Yang usang jangan dibuang
Pilihan fortikikasi vitamin A masih menjadi polemik dari sisi efisiensi teknologi. Menurut pakar pangan Prof. Dr. Fransiska Z Rungkat kecukupan vitamin A dapat diusahakan dari beta karoten pada sumber minyak goreng. Akan tetapi saat ini ada sebuah kerisauan besar tentang nasib provitamin A dalam minyak sawit yang sampai sekarang masih dirusak pada saat pembuatan minyak goreng.

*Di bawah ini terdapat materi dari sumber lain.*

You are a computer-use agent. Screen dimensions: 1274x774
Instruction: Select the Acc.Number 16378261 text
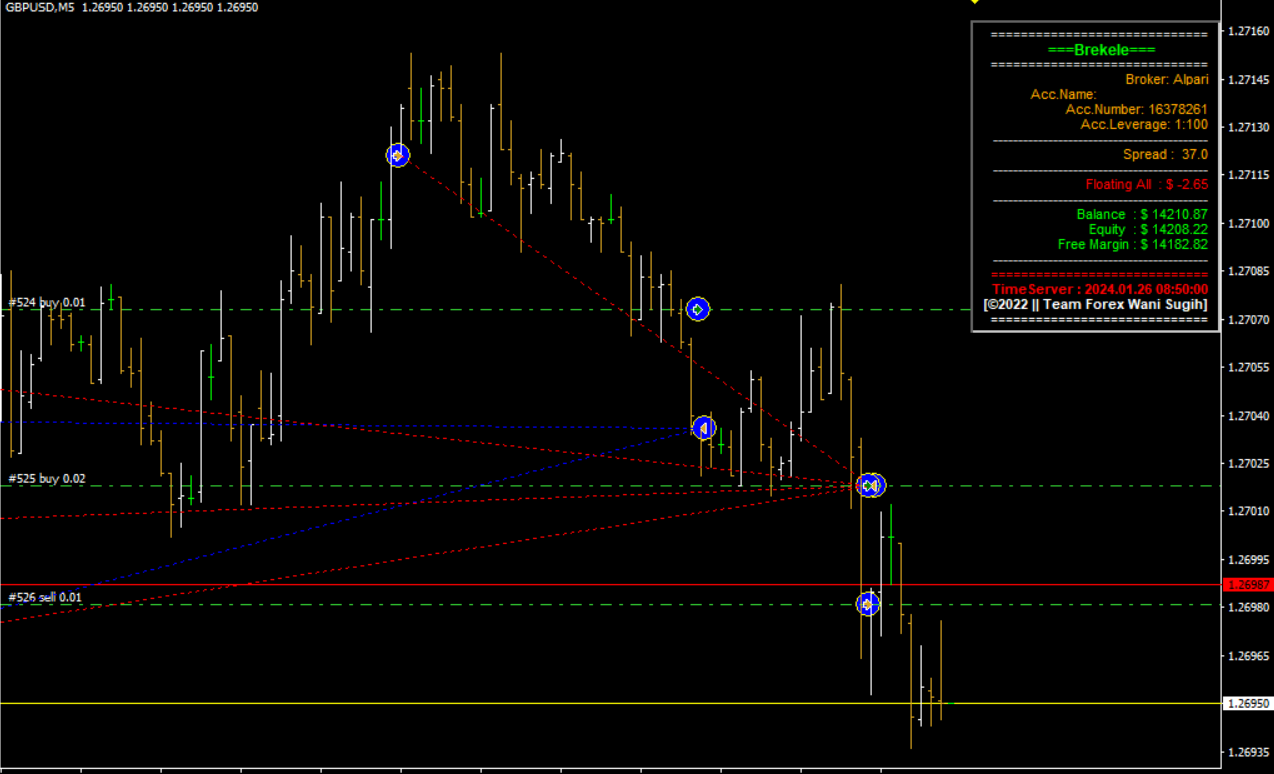pyautogui.click(x=1136, y=109)
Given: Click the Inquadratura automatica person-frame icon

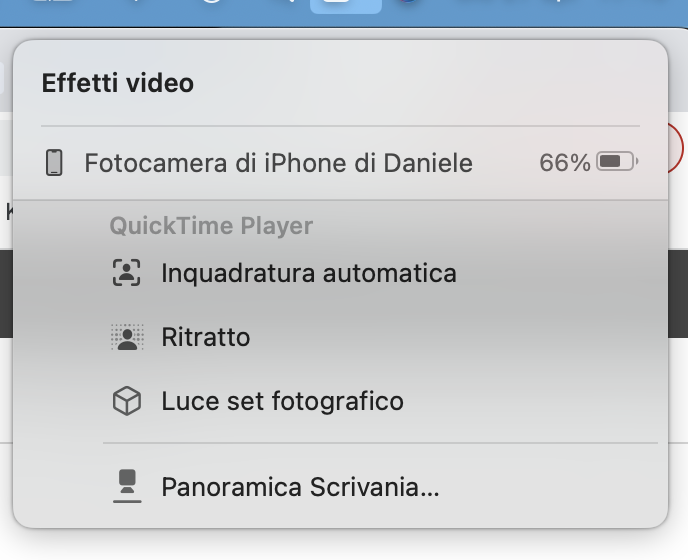Looking at the screenshot, I should pos(126,273).
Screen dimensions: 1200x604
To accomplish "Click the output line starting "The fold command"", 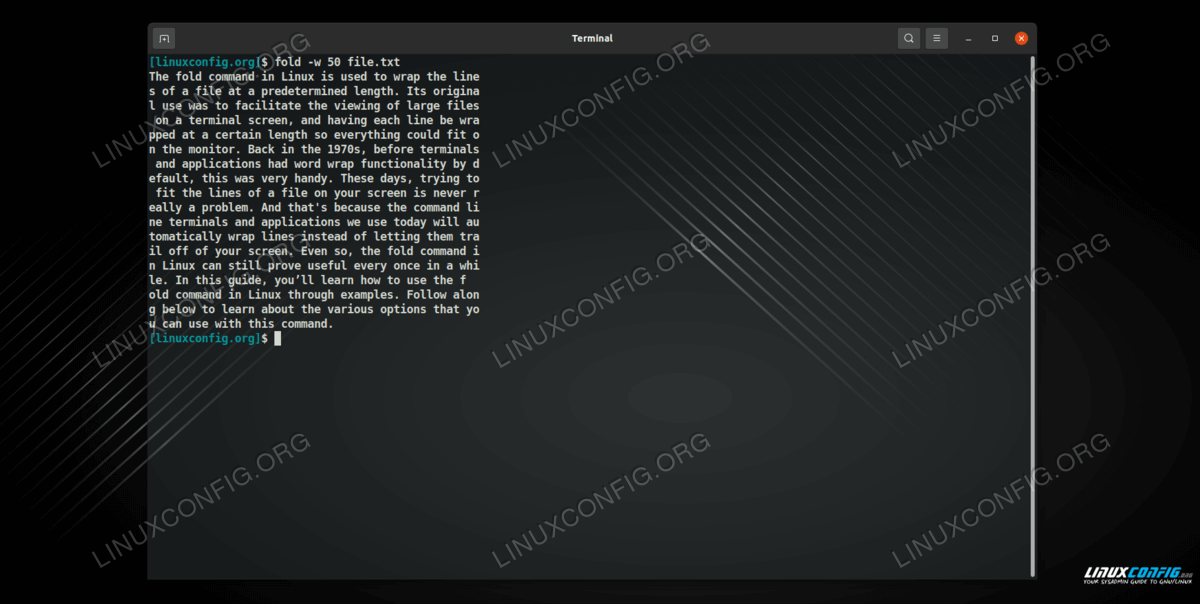I will point(314,77).
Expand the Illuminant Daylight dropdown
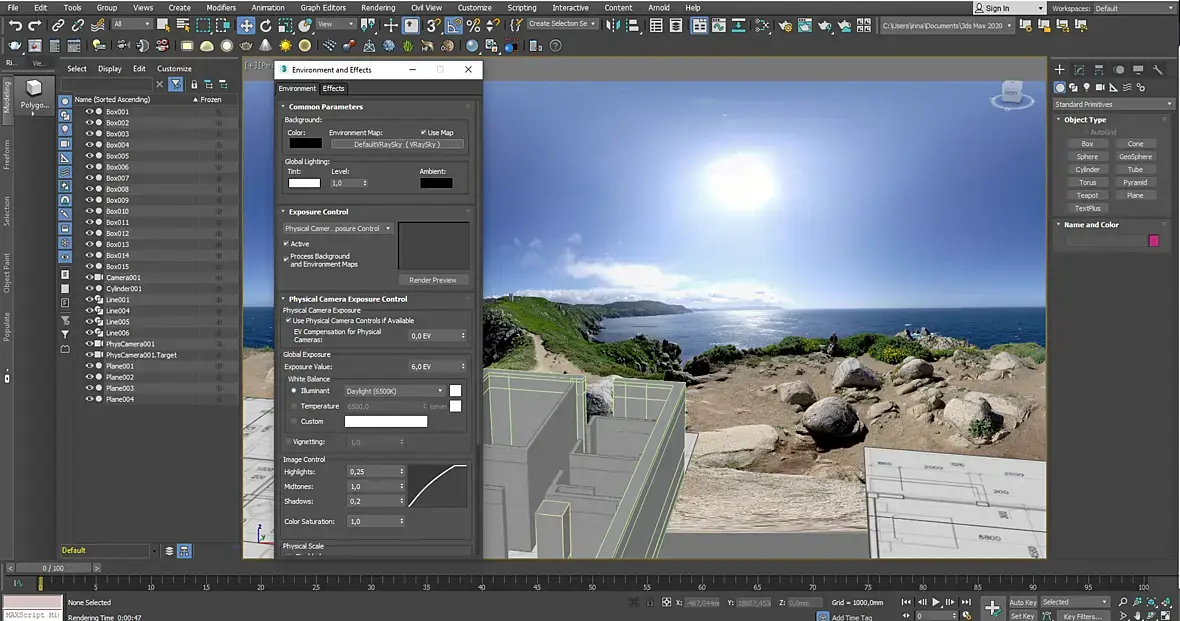Viewport: 1180px width, 621px height. pyautogui.click(x=394, y=391)
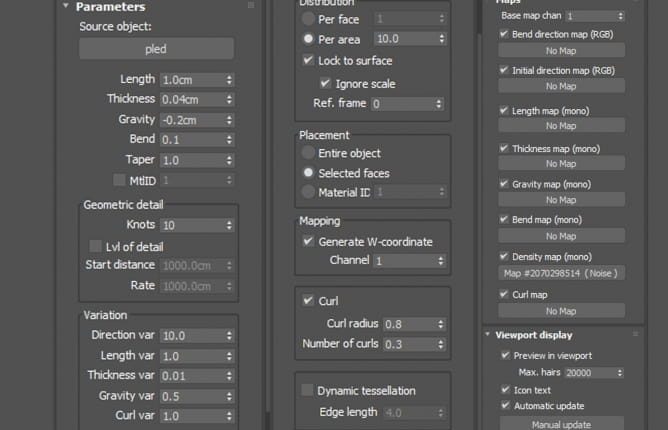Click the Bend direction map No Map slot
Screen dimensions: 668x430
click(x=561, y=50)
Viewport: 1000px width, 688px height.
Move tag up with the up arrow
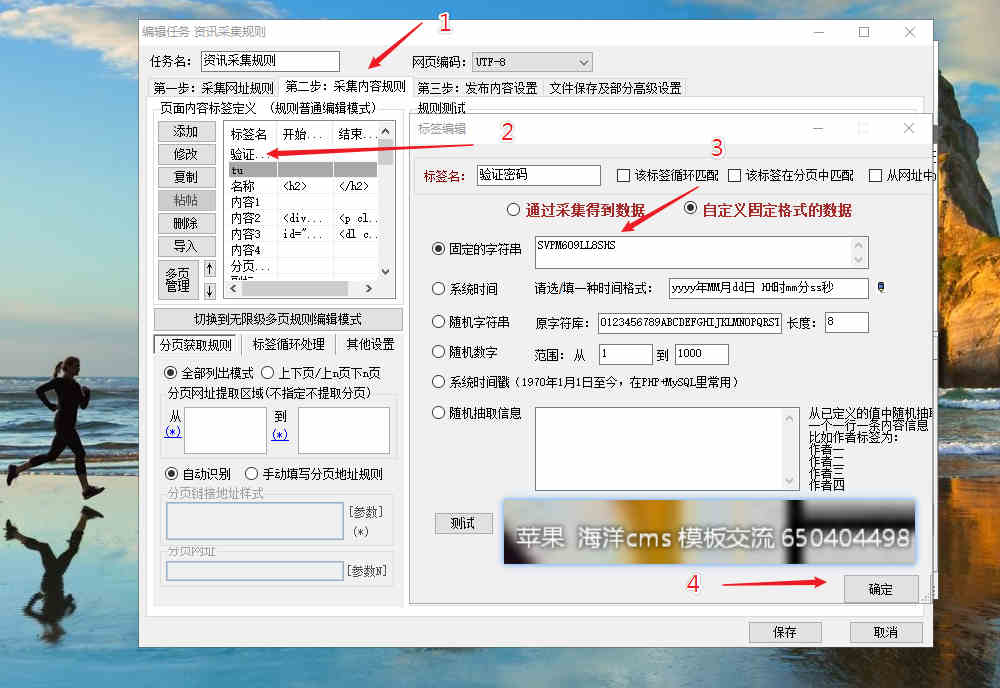point(209,268)
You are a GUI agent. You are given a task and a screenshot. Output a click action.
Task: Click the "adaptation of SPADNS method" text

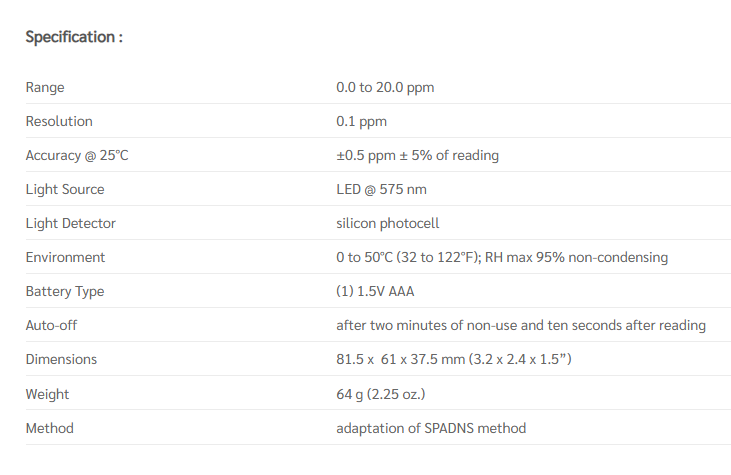pos(431,428)
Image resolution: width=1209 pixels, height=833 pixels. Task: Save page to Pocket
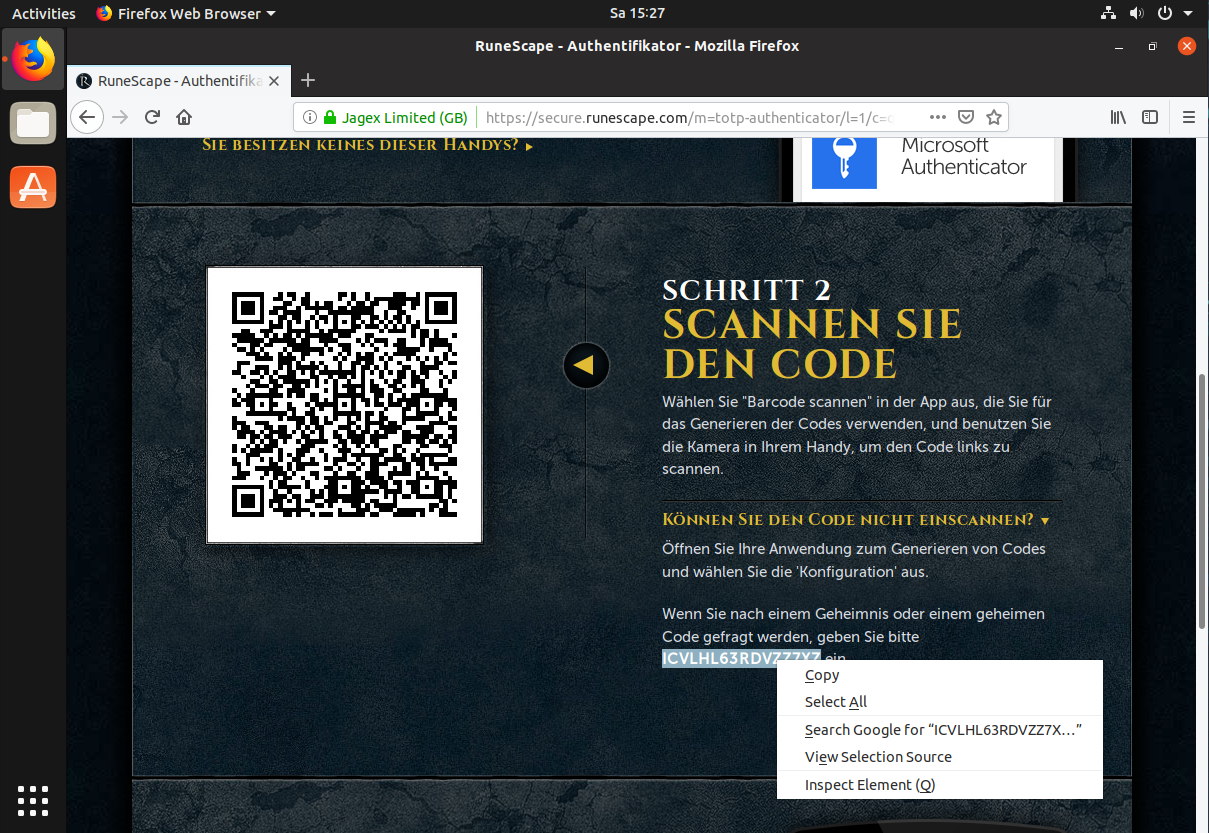pyautogui.click(x=966, y=117)
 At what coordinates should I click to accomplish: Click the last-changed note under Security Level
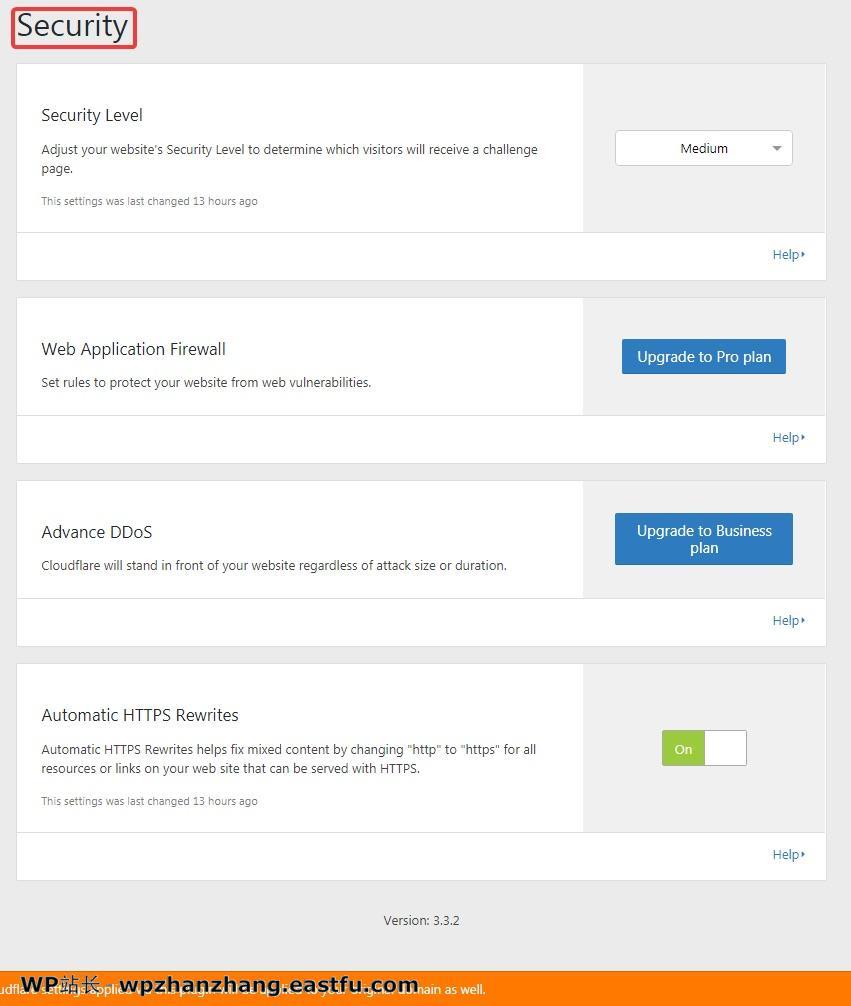(x=149, y=201)
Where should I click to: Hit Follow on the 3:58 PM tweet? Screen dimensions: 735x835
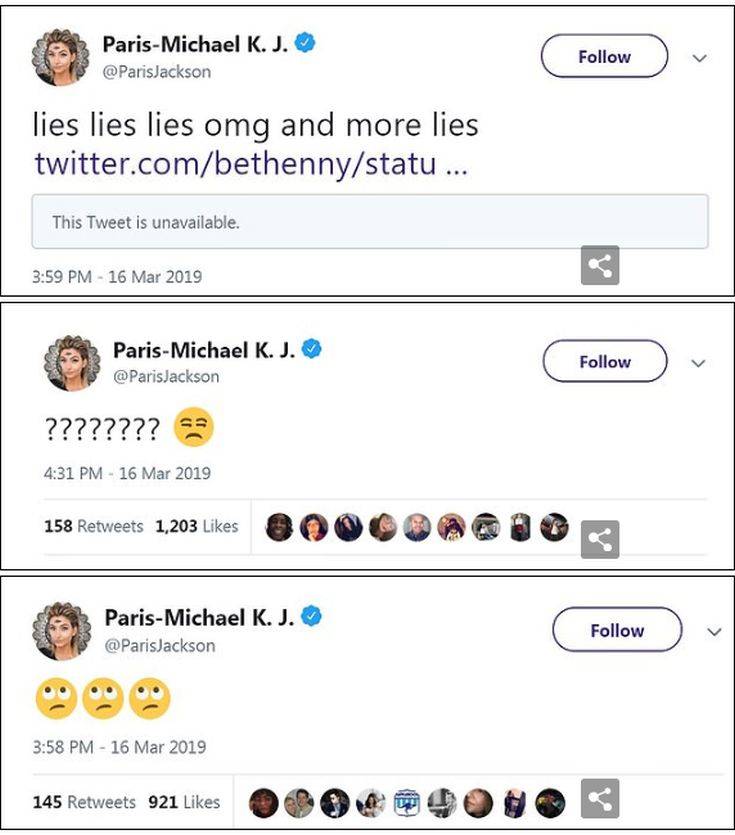coord(616,631)
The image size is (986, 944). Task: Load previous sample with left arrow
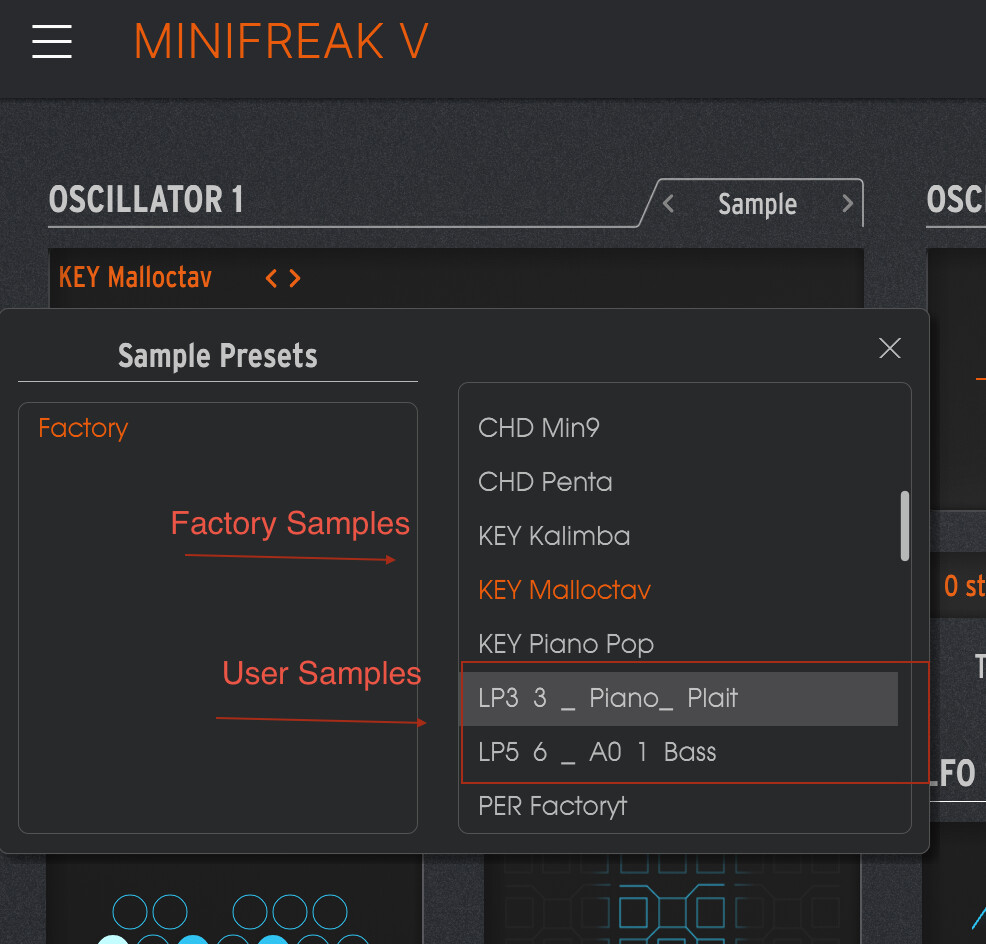click(x=271, y=279)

Kronologisnya adalah minyak sawit merah sebagai sumber alami vitamin A. Indonesia adalah negara tropis dianugerahi tanaman sawit yang ajaib. Tanaman ini tidak hanya menghasilkan minyak makan yang banyak sekali tetap juga karotenoid provitamin A yang sangat banyak juga, hanya bisa disaingi oleh minyak buah merah yang harganya sangat mahal dengan khasiat yang sama dengan minyak sawit (CPO). Masalahnya adalah, dalam proses pembuatan minyak goreng, karotenoid provitamin A minyak sawit dihancurkan semua. Dalam usus kita, karotenoid diubah menjadi vitamin A (retinol), yang sangat penting untuk menjaga penglihatan dan kesehatan secara umum. Kadar karotenoid dalam minyak sawit 500 ppm (mg/kg). Jumlah provitamin A dalam minyak sawit yang dirusak di Indonesia yang sekarang ini berproduksi 19.2 juta ton sebesar: 19.2 juta ton x 500 mg/kg = 9600 ton ditahun 2009 saja. Pengrusakan ini sudah dimulai semenjak minyak kelapa diganti dengan minyak sawit untuk menggoreng. Provitamin A yang dirusak tahun 2009 saja sebesar 9600 ton cukup untuk memenuhi kebutuhan akan vitamin A anak-anak sebanyak 66 000 000 000 orang per tahun atau 30 000 000 000 orang dewasa per tahun. (ada berapa jumlah manusia di bumi ya?). kebutuhan anak-anak dan orang dewasa akan vitamin A sebesar 400 dan 900 mg/orang /hari. Masalah lainnya adalah, akan diwajibkan untuk menambahkan vitamin A dalam minyak goreng, untuk tujuan mengatasi kekurangan vitamin A di masyarakat Indonesia. Hal ini sangatlah tidak wajar dari beberapa segi: Pertama, provitamin A alami yang amat banyak dirusak lalu ditambahkan lagi dengan dengan vitamin A sintetik yang harus kita impor. Kedua, jika tanaman menghasilkan karotenoid yang banyak, pastilah ia menggunakan zat-zat hara yang banyak pula. Jika manfaatnya tidak digunakan, akan sia-sia dan kesetimbangan alam akan terganggu.
Sinegisitas
Untuk masalah urgensi, fortifikasi vitamin A pada minyak goreng dimungkinkan untuk dilakukan asal pengemasan sesuai standard an penggunaannya tidak lebih dari 3 kali pemakaian serta telah ada nilai RDA. Akan tetapi riset dan pengembangan produk diversifikasi minyak sawit menjadi produk added value sumber vitamin A. Misalnya untuk membuat minyak sawit merah yang kasiatnya sama dengan minyak buah merah yang harganya Rp500.000 /kg. Minyak sawit merah dijual dengan harga Rp7000/lt. Singkatnya: satu sendok makan per keluarga setiap hari atau setengah sendok teh per orang per hari dengan harga Rp 15 cukup untuk mengatasi kekurangan vitamin A dan vitamin E di Indonesia. Fortifikasi vitamin A bukanlah tujuan akhir tapi masyarakat bebas Kekurangan vitamin A adalah puncaknya. Urgensi memang menunut suatu hal yang praktis dan efisien, akan tetapi juga tidak boleh menomorduakan potensi alam yang telah diberikan Tuhan pada manusia.